UW professor of astronomy Andy Connolly is preparing for the unveiling of the Large Synoptic Survey Telescope (LSST), which will map the entire night sky every three days and produce about 100 petabytes of raw data about our universe over the course of 10 years. (One petabyte of music in MP3 format would take 2,000 years to play.)
What scientists like Armbrust and Connolly have is popularly known as “big data,” and as rich and exciting as it can be, big data can also be a big problem.
“Every field of discovery is transitioning from data-poor to data-rich, and the people doing the research don’t have the wherewithal to cope with this data deluge,” says Ed Lazowska, director of the UW’s eScience Institute.
“And now, the eScience team – the core team includes faculty from 12 departments representing five schools and colleges – is poised to scale way up.
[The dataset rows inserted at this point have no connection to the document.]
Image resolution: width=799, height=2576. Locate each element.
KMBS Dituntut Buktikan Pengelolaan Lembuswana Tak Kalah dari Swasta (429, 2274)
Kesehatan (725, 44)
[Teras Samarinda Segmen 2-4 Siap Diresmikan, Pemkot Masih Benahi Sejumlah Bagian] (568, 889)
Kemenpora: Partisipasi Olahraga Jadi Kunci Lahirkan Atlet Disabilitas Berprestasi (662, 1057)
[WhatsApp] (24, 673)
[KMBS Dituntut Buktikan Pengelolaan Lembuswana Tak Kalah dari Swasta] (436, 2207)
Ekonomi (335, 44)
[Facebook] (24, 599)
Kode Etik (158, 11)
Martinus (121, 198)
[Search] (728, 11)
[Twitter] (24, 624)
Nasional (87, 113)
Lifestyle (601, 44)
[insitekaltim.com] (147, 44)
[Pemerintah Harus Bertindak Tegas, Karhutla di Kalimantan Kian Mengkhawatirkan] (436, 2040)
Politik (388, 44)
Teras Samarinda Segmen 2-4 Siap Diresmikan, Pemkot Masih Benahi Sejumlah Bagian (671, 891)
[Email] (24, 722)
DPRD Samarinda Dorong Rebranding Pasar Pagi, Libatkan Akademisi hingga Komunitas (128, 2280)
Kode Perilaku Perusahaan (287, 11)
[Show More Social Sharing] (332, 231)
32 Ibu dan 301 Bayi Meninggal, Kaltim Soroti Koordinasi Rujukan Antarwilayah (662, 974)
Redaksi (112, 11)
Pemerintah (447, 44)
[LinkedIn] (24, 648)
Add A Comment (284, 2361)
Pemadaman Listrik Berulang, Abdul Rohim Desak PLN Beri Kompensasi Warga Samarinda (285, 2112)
Last year, the UW won a five-year, $37.8 million grant from the Gordon and Betty Moore Foundation and the Alfred P. Sloan Foundation that will be shared with New York University and the University of California, Berkeley, to foster a data science culture at the three universities.
“We don’t want this to be a magic trick that only computer scientists know how to do,’ [eScience Institute Associate Director Bill] Howe says. ‘It should be something that everybody can do.”